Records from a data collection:
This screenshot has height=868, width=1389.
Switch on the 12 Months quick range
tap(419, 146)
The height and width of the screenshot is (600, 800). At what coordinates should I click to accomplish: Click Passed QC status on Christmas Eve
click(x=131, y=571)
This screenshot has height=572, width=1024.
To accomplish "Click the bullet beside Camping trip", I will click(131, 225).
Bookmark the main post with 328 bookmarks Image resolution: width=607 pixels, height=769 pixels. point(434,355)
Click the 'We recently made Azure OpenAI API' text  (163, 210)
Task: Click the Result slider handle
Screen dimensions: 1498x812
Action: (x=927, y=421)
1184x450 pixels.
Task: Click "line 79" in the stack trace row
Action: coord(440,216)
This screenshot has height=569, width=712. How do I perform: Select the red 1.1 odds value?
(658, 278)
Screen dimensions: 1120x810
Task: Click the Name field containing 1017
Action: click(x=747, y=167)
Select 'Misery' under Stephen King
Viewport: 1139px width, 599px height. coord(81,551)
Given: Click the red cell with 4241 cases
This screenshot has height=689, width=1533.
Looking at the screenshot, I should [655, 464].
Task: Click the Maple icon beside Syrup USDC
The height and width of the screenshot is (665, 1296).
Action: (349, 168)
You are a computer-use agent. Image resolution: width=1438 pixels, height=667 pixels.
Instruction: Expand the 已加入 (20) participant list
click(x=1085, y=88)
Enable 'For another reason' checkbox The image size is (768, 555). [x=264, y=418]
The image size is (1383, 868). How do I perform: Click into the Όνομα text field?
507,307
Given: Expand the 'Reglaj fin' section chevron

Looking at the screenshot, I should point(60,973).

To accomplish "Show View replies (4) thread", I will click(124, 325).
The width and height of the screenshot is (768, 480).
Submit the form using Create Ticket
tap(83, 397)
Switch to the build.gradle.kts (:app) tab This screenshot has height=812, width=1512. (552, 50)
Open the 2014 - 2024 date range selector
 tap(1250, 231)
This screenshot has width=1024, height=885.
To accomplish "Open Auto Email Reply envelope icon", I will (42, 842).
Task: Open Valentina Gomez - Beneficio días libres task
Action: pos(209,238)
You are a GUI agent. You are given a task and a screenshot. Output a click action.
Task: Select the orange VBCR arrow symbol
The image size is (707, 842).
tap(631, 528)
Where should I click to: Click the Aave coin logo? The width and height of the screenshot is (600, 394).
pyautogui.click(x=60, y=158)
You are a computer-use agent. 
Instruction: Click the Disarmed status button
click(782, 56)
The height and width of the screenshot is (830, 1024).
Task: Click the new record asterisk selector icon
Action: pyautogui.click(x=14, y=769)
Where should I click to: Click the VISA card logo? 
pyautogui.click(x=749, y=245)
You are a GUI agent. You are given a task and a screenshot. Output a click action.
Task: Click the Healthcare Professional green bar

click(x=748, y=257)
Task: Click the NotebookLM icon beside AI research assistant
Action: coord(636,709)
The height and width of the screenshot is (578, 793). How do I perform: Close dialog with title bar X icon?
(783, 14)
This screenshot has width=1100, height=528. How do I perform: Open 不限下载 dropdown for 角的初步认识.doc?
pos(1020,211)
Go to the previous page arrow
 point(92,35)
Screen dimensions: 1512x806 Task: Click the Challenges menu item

Your instructions
Return all the lines shown above, precisely as they stand.

Answer to this task
This screenshot has height=868, width=1389.
Switch on the 12 Months quick range
tap(419, 146)
The height and width of the screenshot is (600, 800). At what coordinates should I click to accomplish: Click Passed QC status on Christmas Eve
click(x=131, y=571)
This screenshot has height=572, width=1024.
To accomplish "Click the bullet beside Camping trip", I will click(131, 225).
Bookmark the main post with 328 bookmarks Image resolution: width=607 pixels, height=769 pixels. point(434,355)
Click the 'We recently made Azure OpenAI API' text  (163, 210)
Task: Click the Result slider handle
Screen dimensions: 1498x812
Action: (x=927, y=421)
1184x450 pixels.
Task: Click "line 79" in the stack trace row
Action: coord(440,216)
This screenshot has height=569, width=712. How do I perform: Select the red 1.1 odds value?
(658, 278)
Screen dimensions: 1120x810
Task: Click the Name field containing 1017
Action: click(x=747, y=167)
Select 'Misery' under Stephen King
Viewport: 1139px width, 599px height. coord(81,551)
Given: Click the red cell with 4241 cases
This screenshot has height=689, width=1533.
Looking at the screenshot, I should [655, 464].
Task: Click the Maple icon beside Syrup USDC
The height and width of the screenshot is (665, 1296).
Action: (349, 168)
You are a computer-use agent. Image resolution: width=1438 pixels, height=667 pixels.
Instruction: Expand the 已加入 (20) participant list
click(x=1085, y=88)
Enable 'For another reason' checkbox The image size is (768, 555). [x=264, y=418]
The image size is (1383, 868). How do I perform: Click into the Όνομα text field?
507,307
Given: Expand the 'Reglaj fin' section chevron

Looking at the screenshot, I should point(60,973).

To accomplish "Show View replies (4) thread", I will click(124, 325).
The width and height of the screenshot is (768, 480).
Submit the form using Create Ticket
tap(83, 397)
Switch to the build.gradle.kts (:app) tab This screenshot has height=812, width=1512. (552, 50)
Open the 2014 - 2024 date range selector
 tap(1250, 231)
This screenshot has width=1024, height=885.
To accomplish "Open Auto Email Reply envelope icon", I will (42, 842).
Task: Open Valentina Gomez - Beneficio días libres task
Action: pos(209,238)
You are a GUI agent. You are given a task and a screenshot. Output a click action.
Task: Select the orange VBCR arrow symbol
The image size is (707, 842).
tap(631, 528)
Where should I click to: Click the Aave coin logo? The width and height of the screenshot is (600, 394).
pyautogui.click(x=60, y=158)
You are a computer-use agent. 
Instruction: Click the Disarmed status button
click(782, 56)
The height and width of the screenshot is (830, 1024).
Task: Click the new record asterisk selector icon
Action: pyautogui.click(x=14, y=769)
Where should I click to: Click the VISA card logo? 
pyautogui.click(x=749, y=245)
You are a GUI agent. You are given a task and a screenshot. Output a click action.
Task: Click the Healthcare Professional green bar

click(x=748, y=257)
Task: Click the NotebookLM icon beside AI research assistant
Action: coord(636,709)
The height and width of the screenshot is (578, 793). How do I perform: Close dialog with title bar X icon?
(783, 14)
This screenshot has width=1100, height=528. How do I perform: Open 不限下载 dropdown for 角的初步认识.doc?
pos(1020,211)
Go to the previous page arrow
 point(92,35)
Screen dimensions: 1512x806 Task: Click the Challenges menu item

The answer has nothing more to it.